A dirty, nasty topic that needs to be more openly discussed between athletes and coaches is injury. What is an injury? What can cause an injury? What to do with your training once you sustain and injury? Well here are the answers, short and sweet.
An injury, in the world of fitness can come from a few obvious things. There are acute instances where you feel the mechanism of injury as it happens, and then there are some delayed onset issues that may occur hours or even days later. The acute type can range from stubbing your toe on the rig, to full on muscle tears or tendon ruptures. These acute injuries can most often be prevented through the proper execution of movement in a properly planned and monitored class setting. When technique deteriorates, movements are fast or ballistic in nature, and the body is already under fatigue (stress) then you have a perfect storm building that could lead to an acute injury. These have been uncommon in Max Kane thankfully, and we work to ensure the safest training environment for our athletes.
Now moving on to the delayed onset injury, this type typically comes from overuse or tension built up in fascia or muscle. Overuse we will define as repeating a work effort before fully recovering from a previous work effort. I did 100 box jumps and deadlifts Monday, then went for a 5 mile run that evening. I practiced Double Unders for 45 mins on Tuesday before coming to class because we have Double Unders in the workout. I was sore so I skip Wednesday but go for a 3 mile run instead… In this case I have blown up my feet, ankles, knees and every piece of connective tissue between them. That is a quick way to end up with foot, ankle, or knee pain if not all 3. Now let’s say I squat a heavy 5×5 then do a MetCon with Wall Balls after, my total squat volume will be pretty high which will lead to some good muscle breakdown. Once that tissue breaks down and starts repairing, the new natural state has a lessened range of motion due to the need to protect itself from more damage.
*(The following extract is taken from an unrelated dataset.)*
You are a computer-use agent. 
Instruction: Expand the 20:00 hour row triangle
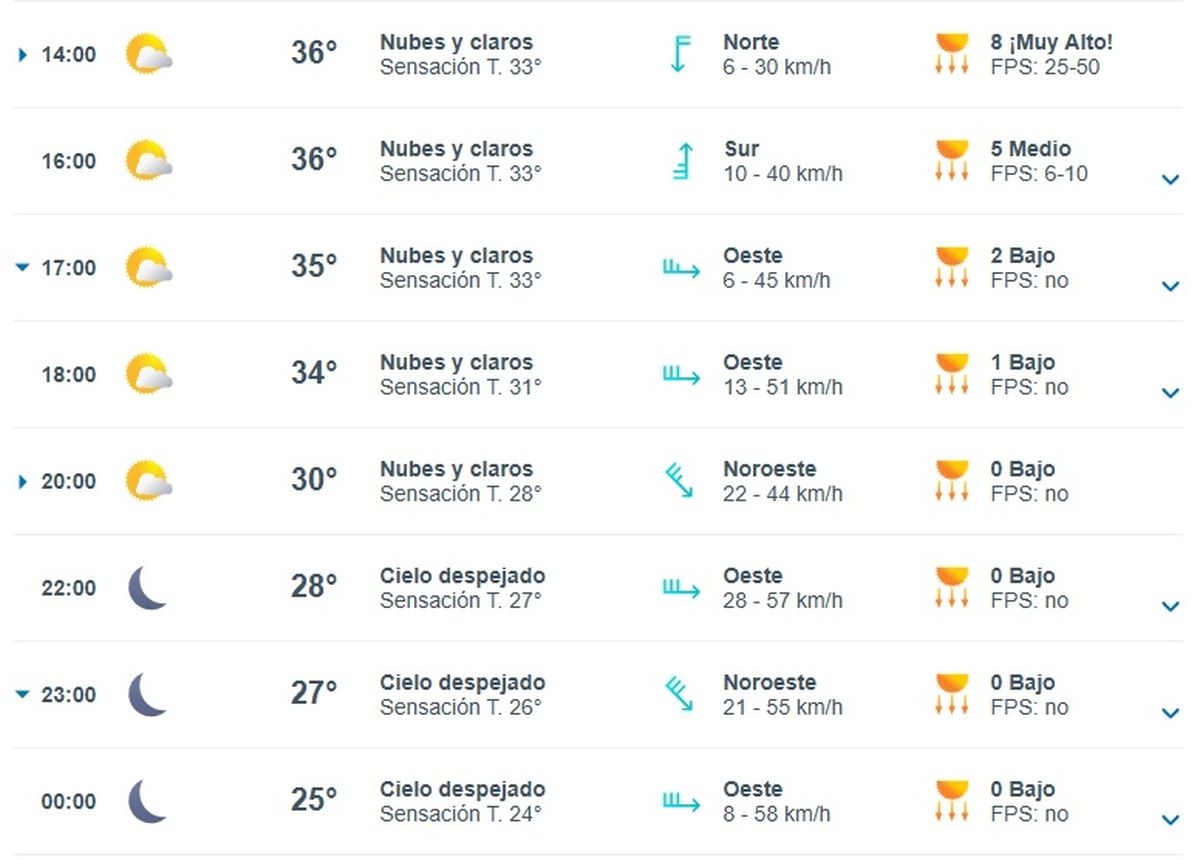coord(23,482)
This can cause a tight and painful sensation through movement. In some cases if left unattended, it can lead to joint pain as well. This joint pain can really slow you down! So much that it could land you in your Doc’s office looking for answers. Well here is the shocker, your Doc says you have arthritis, degenerative disease, and some tendonitis. Stay off of it, stop squatting, and work out less. Here is the deal; this can all be prevented if you take the time and recover properly. That means, eat, drink water, sleep, and stretch. It is typically that easy to prevent and even fix most of your aches and pains.
But you already have them, so now how do you train? This is not time to be a hero and try to suck it up! That will only make things worse, however you do not need to avoid exercise completely. Usually inactivity will make matters worse as your body develops greater range of motion limitations through lack of use. So you get with your Coach and say “Hey Coach my (fill in the blank) hurts, what can I do?” Coach hopefully replies..”Well that sucks you hurt your (fill in the blank) so today we will have you do this alternative workout instead. If it still bothers you tomorrow we need to look into a long term solution and getting you an appointment with one of our Doctor Friends who specialize in treating athletes like us.” Communication and intelligent training go hand in hand! You might need some special attention for a while, but you will have the opportunity to come back stronger and more resilient after.